The problem I had was the exact same as you. The word "Wireless"
above would be all corrupt. I tried it with a Header2, as well as
other styles, and they didn't exhibit the same behavior. If I click
on the word "Wireless" and turn off Small Caps and turn it back on
again, save the document, and reload, the text doesn't corrupt again
from that point on. Talk about a pain! I've got hundreds of
documents that I work with and I have to do this for all Header1 text
that has a '-' hyphen in it.

I hope someone at Microsoft fixes this bug. It's absolutely nuts and
frustrating to no end.


Rpm...

Hello Rpm -

I haven't had an opportunity to explore this a great deal but your
description combined with Lofty's has enabled me to construct what appears
to be - at least - a comparable situation.

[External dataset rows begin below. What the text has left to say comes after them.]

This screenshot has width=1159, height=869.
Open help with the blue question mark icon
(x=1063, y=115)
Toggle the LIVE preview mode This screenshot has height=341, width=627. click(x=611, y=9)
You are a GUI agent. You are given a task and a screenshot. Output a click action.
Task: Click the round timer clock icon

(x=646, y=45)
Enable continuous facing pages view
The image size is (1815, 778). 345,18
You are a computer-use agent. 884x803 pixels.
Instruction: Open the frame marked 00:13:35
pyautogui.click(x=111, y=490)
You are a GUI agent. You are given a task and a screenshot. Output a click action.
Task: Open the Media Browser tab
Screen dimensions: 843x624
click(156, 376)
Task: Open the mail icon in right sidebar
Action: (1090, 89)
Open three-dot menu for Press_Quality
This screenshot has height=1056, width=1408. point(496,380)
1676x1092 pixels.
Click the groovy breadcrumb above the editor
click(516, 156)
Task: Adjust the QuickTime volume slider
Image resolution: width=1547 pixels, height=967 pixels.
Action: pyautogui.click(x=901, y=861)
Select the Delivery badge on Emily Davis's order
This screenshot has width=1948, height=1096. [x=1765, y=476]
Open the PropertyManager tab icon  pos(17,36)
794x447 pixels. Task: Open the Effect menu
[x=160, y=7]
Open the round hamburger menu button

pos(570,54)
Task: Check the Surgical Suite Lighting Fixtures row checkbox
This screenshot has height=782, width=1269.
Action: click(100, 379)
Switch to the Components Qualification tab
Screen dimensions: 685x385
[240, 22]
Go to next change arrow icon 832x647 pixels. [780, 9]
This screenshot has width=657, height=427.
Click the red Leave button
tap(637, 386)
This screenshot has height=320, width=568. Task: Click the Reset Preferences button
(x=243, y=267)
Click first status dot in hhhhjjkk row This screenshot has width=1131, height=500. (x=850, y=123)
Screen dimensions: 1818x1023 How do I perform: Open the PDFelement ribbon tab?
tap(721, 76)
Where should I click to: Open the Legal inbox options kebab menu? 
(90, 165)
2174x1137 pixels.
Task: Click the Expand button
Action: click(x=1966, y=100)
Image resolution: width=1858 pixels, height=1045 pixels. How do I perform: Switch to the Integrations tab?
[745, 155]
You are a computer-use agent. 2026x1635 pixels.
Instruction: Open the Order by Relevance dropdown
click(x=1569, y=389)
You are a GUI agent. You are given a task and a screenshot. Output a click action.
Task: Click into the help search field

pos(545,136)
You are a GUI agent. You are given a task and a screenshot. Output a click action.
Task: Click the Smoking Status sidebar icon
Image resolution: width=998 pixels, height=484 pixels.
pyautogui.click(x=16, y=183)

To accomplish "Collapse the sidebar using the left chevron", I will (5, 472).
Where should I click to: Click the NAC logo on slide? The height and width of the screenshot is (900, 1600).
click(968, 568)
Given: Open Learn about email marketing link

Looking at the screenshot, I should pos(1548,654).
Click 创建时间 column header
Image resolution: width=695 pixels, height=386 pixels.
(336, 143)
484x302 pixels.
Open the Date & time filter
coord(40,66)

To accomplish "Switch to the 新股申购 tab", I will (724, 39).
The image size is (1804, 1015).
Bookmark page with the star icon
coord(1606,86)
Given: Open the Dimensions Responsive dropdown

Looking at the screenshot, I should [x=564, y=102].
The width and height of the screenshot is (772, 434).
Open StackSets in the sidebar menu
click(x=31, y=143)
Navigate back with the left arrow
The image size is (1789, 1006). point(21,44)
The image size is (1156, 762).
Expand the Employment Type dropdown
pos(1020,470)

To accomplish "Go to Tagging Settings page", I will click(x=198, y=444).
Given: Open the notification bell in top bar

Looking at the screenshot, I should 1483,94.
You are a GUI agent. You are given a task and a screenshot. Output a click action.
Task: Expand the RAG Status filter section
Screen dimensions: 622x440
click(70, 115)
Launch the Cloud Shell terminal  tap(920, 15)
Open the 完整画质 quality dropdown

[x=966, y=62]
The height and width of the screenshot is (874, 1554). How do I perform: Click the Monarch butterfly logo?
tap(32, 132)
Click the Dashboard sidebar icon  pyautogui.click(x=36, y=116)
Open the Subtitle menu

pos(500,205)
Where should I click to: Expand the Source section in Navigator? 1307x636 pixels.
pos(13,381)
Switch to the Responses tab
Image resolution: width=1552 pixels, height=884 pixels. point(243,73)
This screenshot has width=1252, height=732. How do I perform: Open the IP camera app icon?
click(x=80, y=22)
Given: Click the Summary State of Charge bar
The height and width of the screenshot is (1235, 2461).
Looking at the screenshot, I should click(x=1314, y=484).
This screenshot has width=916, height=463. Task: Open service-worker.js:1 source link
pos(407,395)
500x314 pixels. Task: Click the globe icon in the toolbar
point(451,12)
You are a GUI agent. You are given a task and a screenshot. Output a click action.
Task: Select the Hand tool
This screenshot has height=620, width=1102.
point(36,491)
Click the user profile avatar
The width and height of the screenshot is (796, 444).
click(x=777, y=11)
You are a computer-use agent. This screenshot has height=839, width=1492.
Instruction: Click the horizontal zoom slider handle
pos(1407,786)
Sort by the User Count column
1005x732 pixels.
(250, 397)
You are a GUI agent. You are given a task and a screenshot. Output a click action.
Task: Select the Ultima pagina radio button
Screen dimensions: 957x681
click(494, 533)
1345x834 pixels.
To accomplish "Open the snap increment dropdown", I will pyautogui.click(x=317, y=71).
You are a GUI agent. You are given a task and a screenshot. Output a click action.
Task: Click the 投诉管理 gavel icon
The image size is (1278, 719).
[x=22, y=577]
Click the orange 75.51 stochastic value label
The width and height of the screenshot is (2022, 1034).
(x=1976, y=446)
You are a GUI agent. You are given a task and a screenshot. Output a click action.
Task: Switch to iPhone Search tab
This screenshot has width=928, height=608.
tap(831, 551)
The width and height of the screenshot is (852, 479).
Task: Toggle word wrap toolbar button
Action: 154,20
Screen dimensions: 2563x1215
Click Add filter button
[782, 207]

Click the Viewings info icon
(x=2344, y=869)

From what I can see, it looks like the problem may be caused by having
applied the Heading 1 Style followed by direct formatting changes to the
same headings. In my testing here the problem doesn't seem to occur if the
Heading 1 Style is modified to incorporate the Small Caps attribute. It also
seems that use of the Format> Change Case> Title Case menu command may
contribute to the anomaly.

Can you verify whether any of the above adjustments had made in the
original?

Regards |:>)
Bob Jones
[MVP] Office:Mac
 
R

rpmiller0

Bob,

I can't speak for the original template documents as they were created
by a large consulting team and get modified over time. The documents
all have Small Caps as part of the Header 1 style. I did test
something that verifies the problem. Here's what I did.

1. Created a brand new, blank Mac Office 2008 Word document.
2. Typed one line of "Appendix A - Wireless Team" and saved the
document.
3. Closed Word and re-opened the file. No problem encountered.
4. Changed "Appendix A - Wireless Team" to the Header 1 style and
saved the document.
5. Closed Word and re-opened the file. No problem encountered.
6. Clicked on each word and turned on Small Caps and saved the
document.
7. Closed Word and re-opened the file. No problem encountered.
8. Modified the Header 1 style's font attribute to turn on Small Caps
and saved the document.
9. Closed Word and re-opened the file. The text is all corrupt.

I've been able to re-create the corruption by highlighting a section
of Header 1 text and turning on Small Caps for a selection of text.
It doesn't happen in the same case when turning on Small Caps for each
word of the Header 1 text.

It's all very strange. I've submitted some information to Microsoft
via the feedback form. Hopefully something will come of it.